The bioplastics maker has developed a new biodegradable biocomposite for horticultural applications made from reclaimed bio-based feedstocks. Officials with Cottonwood Falls, Kan.-based Green Dot are saying that the new material will allow greenhouses and gardeners to lessen the environmental impact of conventional plastic pots.
The new biocomposite is part of Green Dot’s Terratek product line and is made from 80 percent reclaimed and 80 percent biobased material. Reclaimed plant fibers “serve as a visual reminder that this planter will safely return to nature once its useful life has ended,” officials said in a Jan. 13 news release. Biodegradation rates will vary according to environment and part size, they added.
Using biodegradable plantable pots made with the new material can reduce greenhouse water consumption by as much as 600 percent, officials said. Current compostable planters are most often made from paper, peat or cardboard. These absorbent materials allow water to quickly evaporate from potting soil, requiring growers to water plants more often. The new biocomposite doesn’t absorb water, allowing moisture to be retained in the potting soil.

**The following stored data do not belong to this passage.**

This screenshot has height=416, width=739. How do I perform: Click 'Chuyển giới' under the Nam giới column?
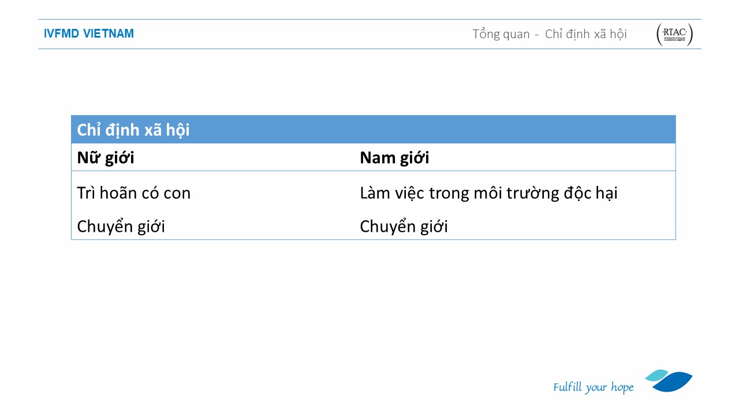404,226
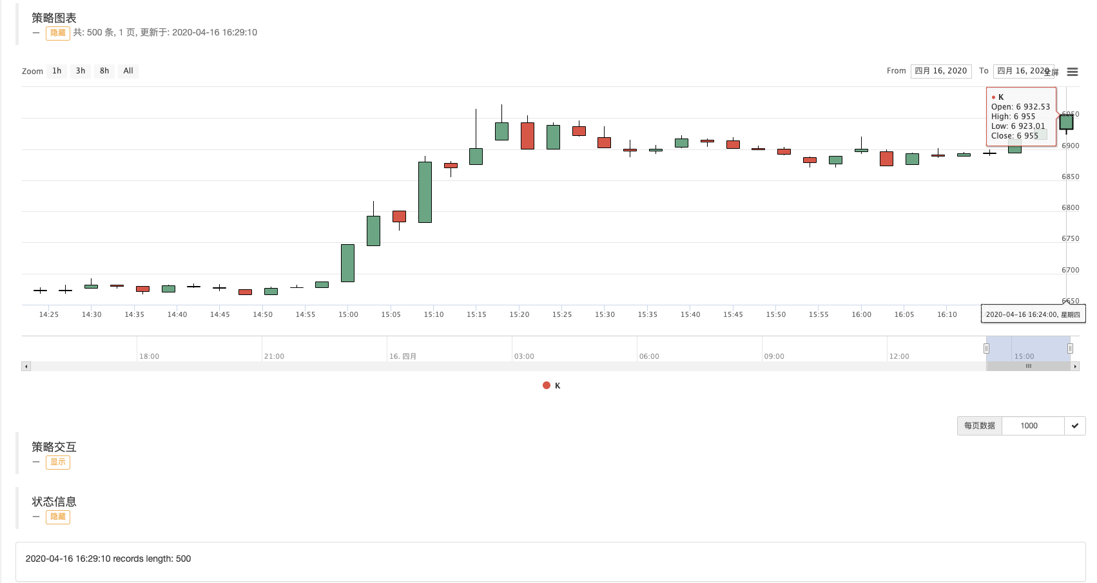Hide the 策略图表 section
Image resolution: width=1097 pixels, height=583 pixels.
58,33
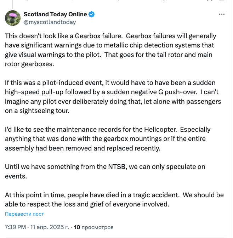Open the thistle profile avatar
The height and width of the screenshot is (238, 233).
click(13, 18)
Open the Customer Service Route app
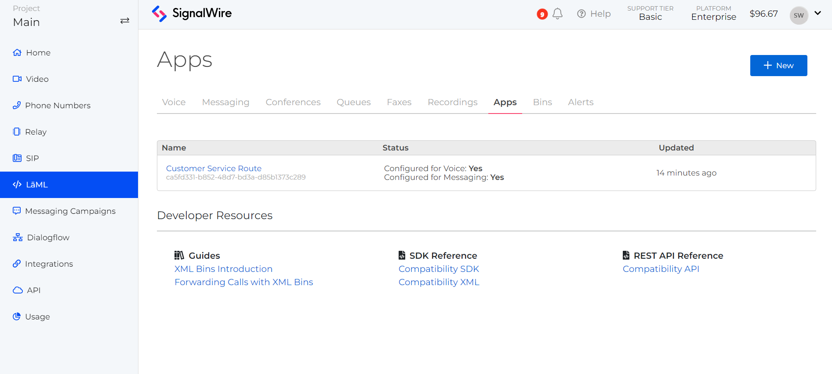 [214, 169]
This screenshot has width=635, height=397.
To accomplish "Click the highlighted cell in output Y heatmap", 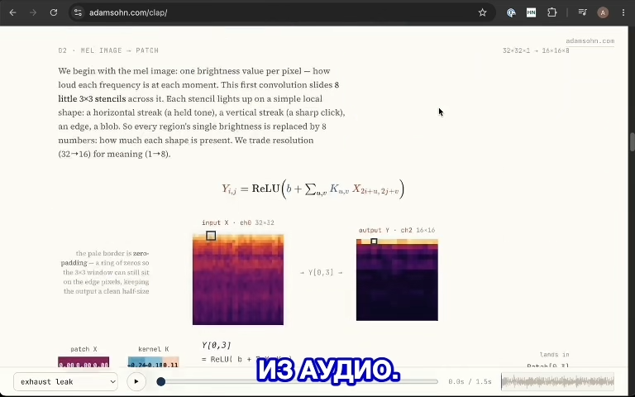I will pos(374,242).
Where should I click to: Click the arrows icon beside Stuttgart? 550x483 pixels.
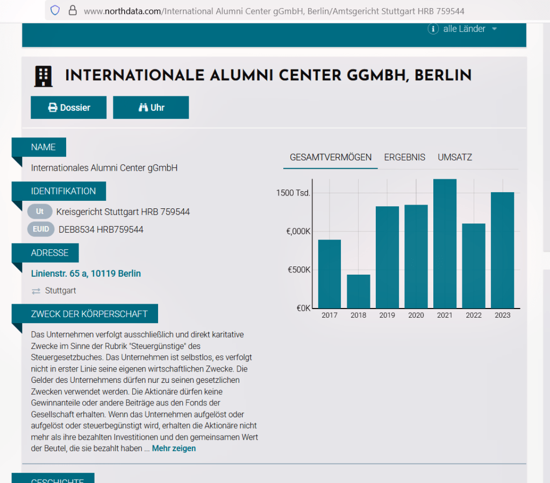(36, 291)
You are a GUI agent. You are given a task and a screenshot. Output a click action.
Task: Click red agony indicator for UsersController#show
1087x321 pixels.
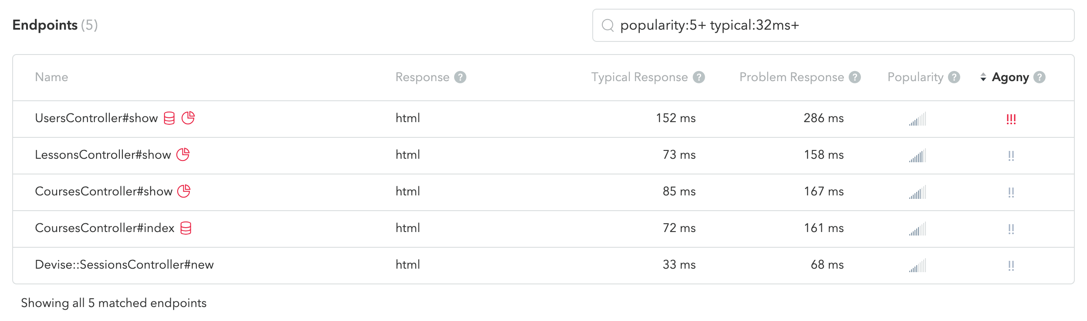point(1011,119)
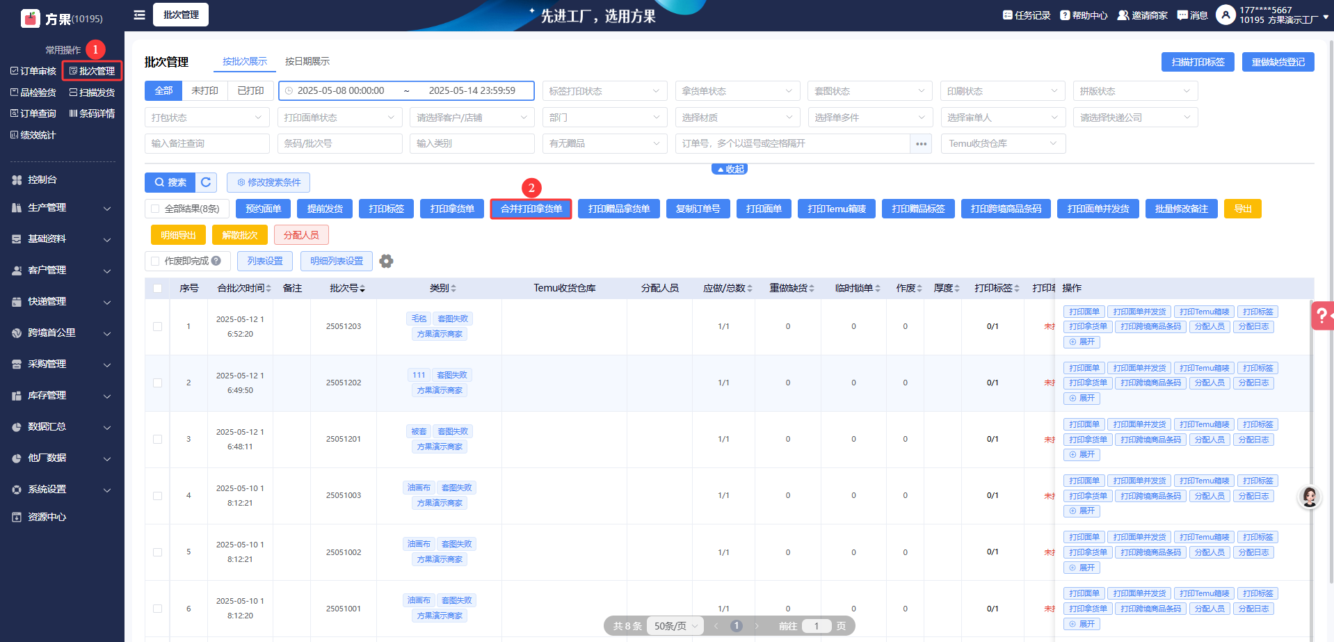Click the 合并打印拿货单 button
1334x642 pixels.
pyautogui.click(x=531, y=209)
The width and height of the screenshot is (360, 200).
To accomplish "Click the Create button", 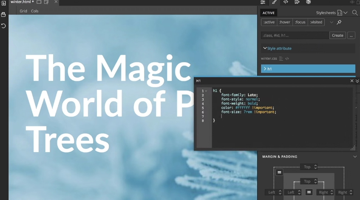I will coord(337,36).
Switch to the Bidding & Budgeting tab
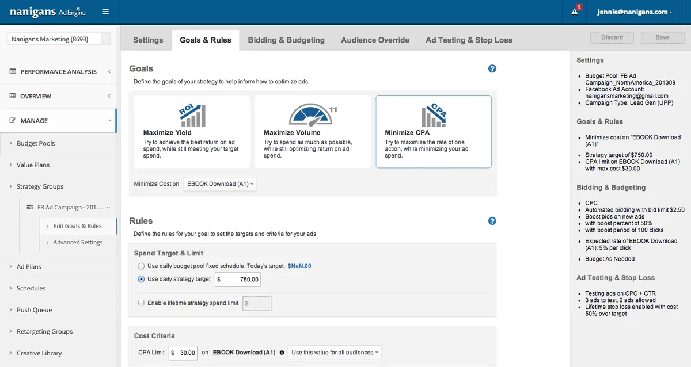The image size is (691, 367). (x=286, y=40)

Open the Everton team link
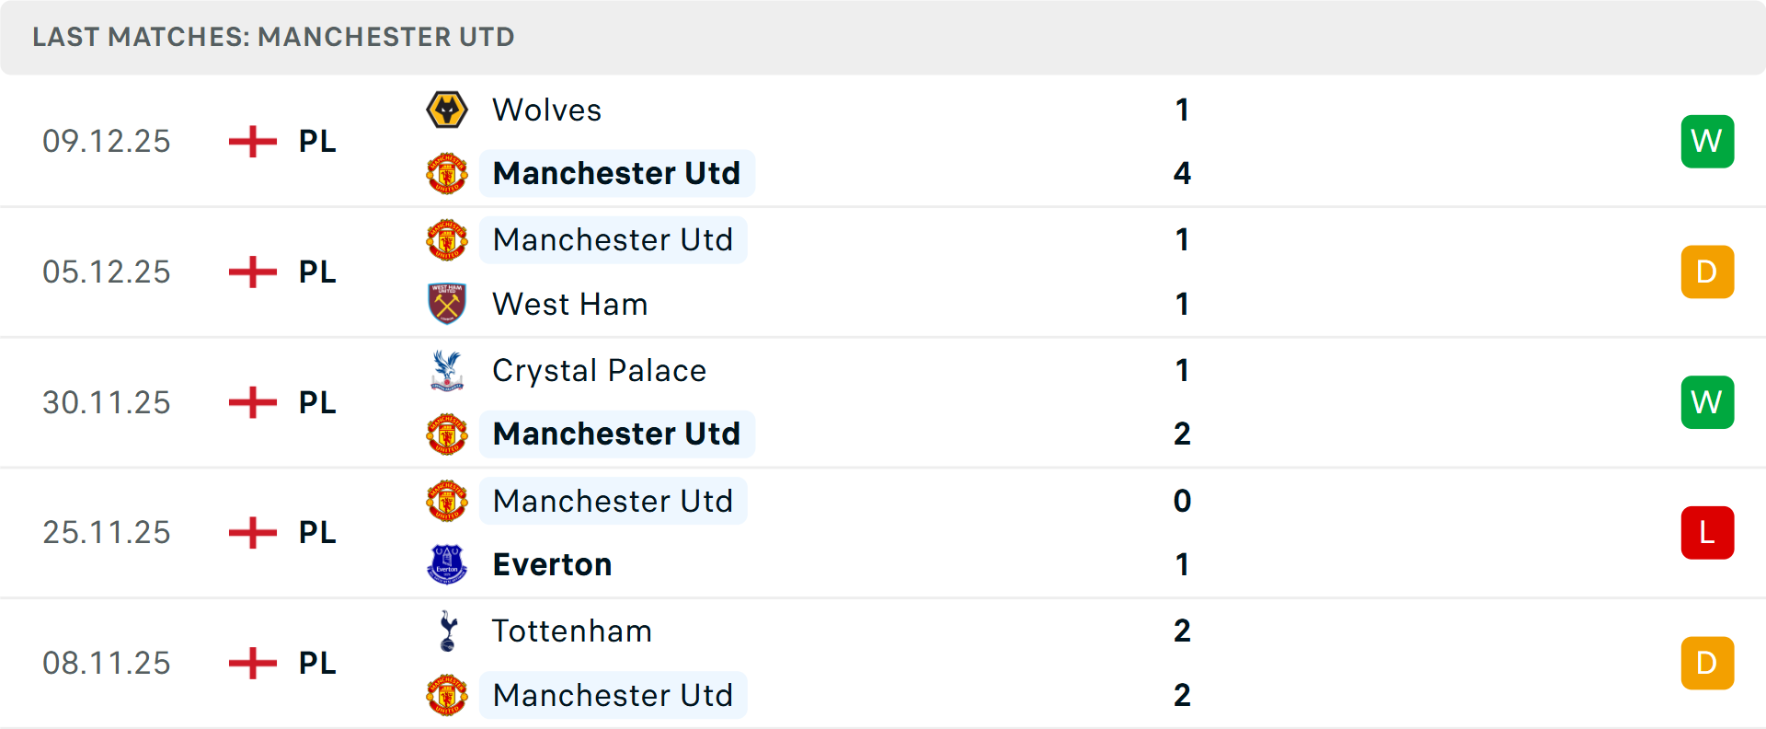[x=552, y=564]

Plantable pots made with the new material also provide advantages for retailers, officials added. The biocomposite plastic is more durable and has a longer shelf life compared to traditional biodegradable pots, they said. The plastic also can be easily colored to enhance product differentiation.
The new material “offers unique functional and aesthetic attributes, with a lighter environmental footprint compared to horticulture containers currently in use,” Green Dot CEO Mark Remmert said in the release.
Remmert founded Green Dot in 2011 after retiring from Dow Chemical Co. and its Styron spinoff after a 30-year career. In 2013, Green Dot acquired the bioplastics business of MGP Ingredients Inc., including a bioplastics plant in Onaga, Kan.